常食乎人(常に人に食(やしなわ)る)(「墨子」)
物価高・増税などを克服するには、一攫千金を目指す、何も食わずにハダカで暮らす修行をする、常に王公貴族に養われる、などの方法がある。まだまだ努力の余地はあるのだ。

お金や地位よりも大切なモノがあると思うよ。それは美味いメシとかっこいい服だ!
・・・・・・・・・・・・・・・・
昔者、斉康公興楽万。万人不可衣短褐、不可食糠糟。
むかし、斉の康公、楽の万を興す。万人、短褐を衣(き)るべからず、糠糟を食らうべからざるなり。
むかし、斉の康公は、一万人の楽団を作った。その一万人は、短い褐製の服(粗末な服とされる)を着ることは許されず、ぬかや酒糟(のような粗食)は食べてはならないとされていた。
なぜかというに、
食飲不美、面目顔色不足視也。衣服不美、身体従容不足観也。
食飲美ならざれば、面目顔色視るに足らざるなり。衣服美ならざれば、身体従容観るに足らざるなり。
食べ物・飲み物が美味でなければ、顔つきや顔色が悪くなり、見るのがイヤになるからである。衣服がかっこよくなければ、からだつきや身のこなしが醜くなり、見るのがイヤになるからである。
当時の楽人たちは美男美女のビジュアル系でした。当時の王さまや貴族はビジュアルを楽しまれ、お気に入った者をご寵愛なさったのである。
是以食必梁肉、衣必文繍。此常不従事乎衣食之財、而常食乎人者也。
是を以て、食は必ず梁肉、衣は必ず文繍なり。これ常に衣食の財に従事せず、常に人に食(やしな)わるる者なり。
そういうわけで、彼らの食べ物は必ず良質の穀物と肉、着るものは必ずきれいな縫い取りのあるものばかりであった。この人たち自身は、絶対に服や食べ物といった消費財を作るのに従事しない。つねに誰かが作ったもので暮らす人たちなのである。
墨子先生はおっしゃった、
今王公大人、惟毋為楽、虧奪民衣食之財、以拊楽如此多也。
今、王公大人、惟毋(ただ)楽を為し、民の衣食の財を虧奪し、以て楽に拊することかくの如く多きかな。
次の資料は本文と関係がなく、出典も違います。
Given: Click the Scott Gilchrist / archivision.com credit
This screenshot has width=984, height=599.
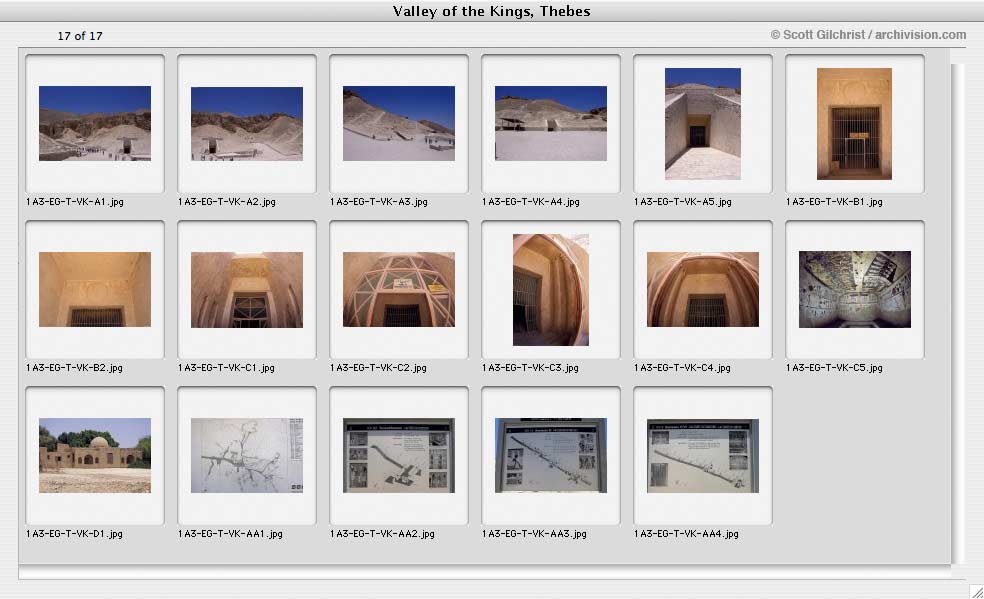Looking at the screenshot, I should 869,35.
現代においては、王や貴族、富豪たちは、ただ音楽を楽しみ、人民の着るもの食べるものを奪い取って、音楽に与えてしまっていることがあまりに多いのだ。
是故子墨子曰、為楽非也。
これ故に子墨子曰えり、楽を為すは非なり、と。
このために墨子先生はおっしゃった、「音楽をするのはいけないことである」と。
・・・・・・・・・・・・・・・・
「墨子」非楽篇より。「音楽」は現代では「何か自分を発現するもの」と読み替えてもらえればいいんだと思います。いいもの食っていい服着てかっこいい、現代の王公貴族である消費者にはもてるしご寵愛もいただけるとは怪しからん。今日も糠(みたいなもの)食って新聞紙(みたいなもの)体に巻いて、文化を消費しながら暮らしていたので、嫉ましいです。ルサンチマンだ、えい!
ただし、斉の康公(在位:前404~前379)は姜斉(姜氏の斉、の意。太公望呂尚の子孫)の最後の君主で、田氏に下剋上される人です。こんな楽団を養う権力はもう無かったはず、と考えられ、このお話自体が成り立たない、とされています。墨子がこの人を「むかし」というのもおかしい。ルサンチマンはしなくてもいいのかも。